The ban in Missouri as part of the 'Heartbeat Bill' movement in many red states, as part of which Alabama passed a blanket abortion ban on May 14, which does not even exclude rape or incest cases


                            Republican lawmaker says rapes are mostly 'consensual' or 'date rapes' defending Missouri's abortion ban

Former cop and Missouri's Republican representative Barry Hovis, while defending a bill to ban abortions when a woman is eight weeks pregnant, said on Friday, May 17, that most rape cases are either "date rapes or consensual rapes". According to the Kansas City Star, he was talking about his experience in law enforcement, and claimed that in most rape cases that he dealt with, the perpetrators weren't strangers "jumping out of the bushes".
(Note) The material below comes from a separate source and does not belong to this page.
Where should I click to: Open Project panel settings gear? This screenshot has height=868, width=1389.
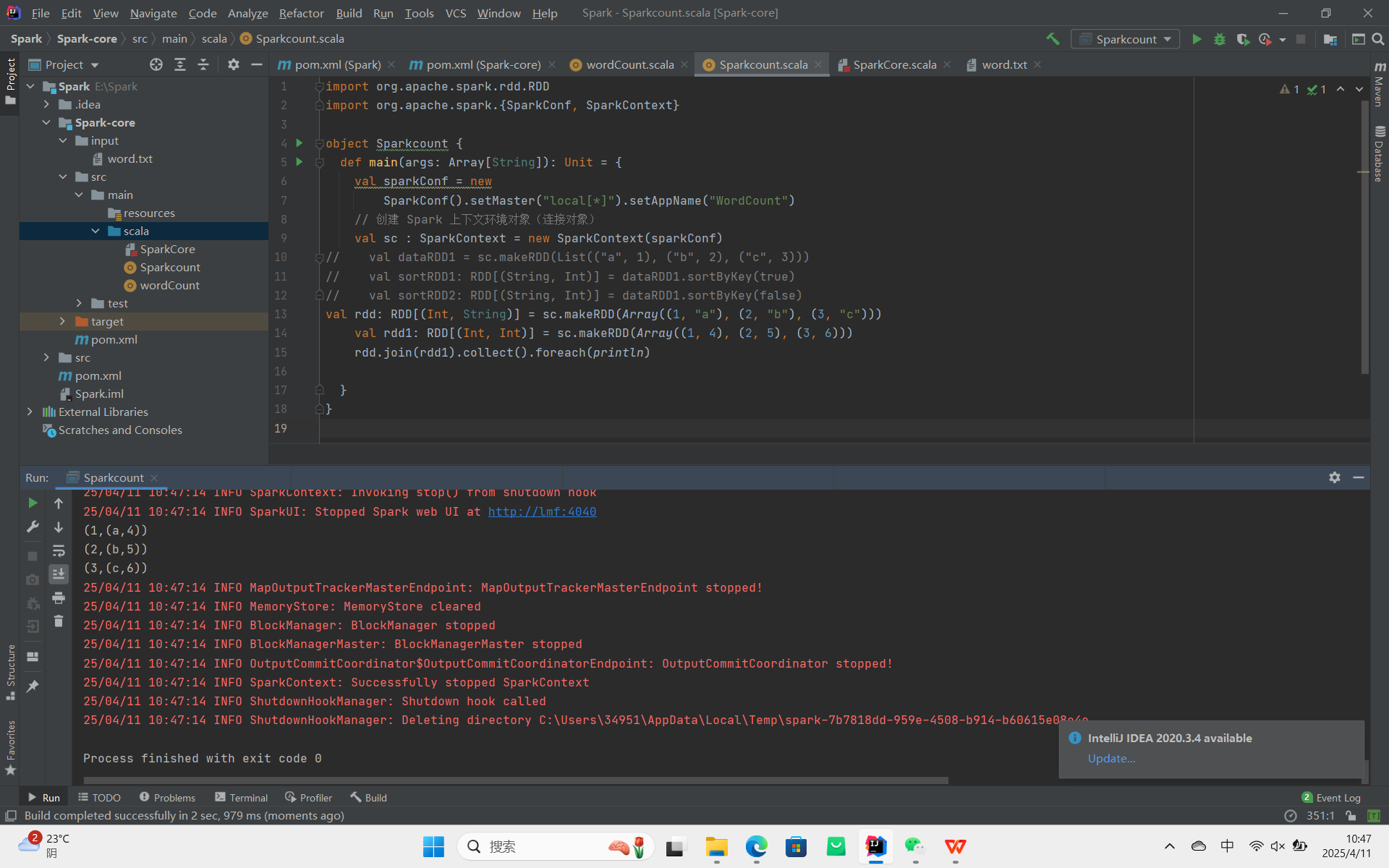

"Most of them were date rapes or consensual rapes," Hovis said during a highly charged House debate. "Which were all terrible, but I'd sit in court when juries would struggle with those situations, where it was a 'he-said-she-said', which was unfortunate if it really happened." Abortion-rights supporters who were present, including Democratic Rep. Raychel Proudie, were quick to point out that there is no such thing as "consensual rape".

Hovis went on to claim that he had meant to say "date rapes or consensual or rape," and that he was sorry if he did not annunciate the word "or". When pressed on the matter, Hovis, who represents the city of Jackson in the Southeastern region, further clarified that he believes there is no such thing as "consensual rape". 



 

 

"Let's say someone is sexually assaulted, they have eight weeks to make a decision," Hovis had said before the vote. "I've heard of the morning-after pill... it gives ample time in those eight weeks to make those exclusions, which I may not be comfortable with, but it does give people those exclusions."

The Republican-led House in Missouri went on to pass the abortion ban soon after Hovis' comments, making it one of the most restrictive bans in the United States. The bill will now go to Missouri Governor Mike Parson, a Republican who has made it amply clear that he will sign the abortion ban.

The ban comes as part of the "Heartbeat Bill" movement in many red states, as part of which Alabama passed a blanket abortion ban May 14, which does not even exclude rape or incest cases.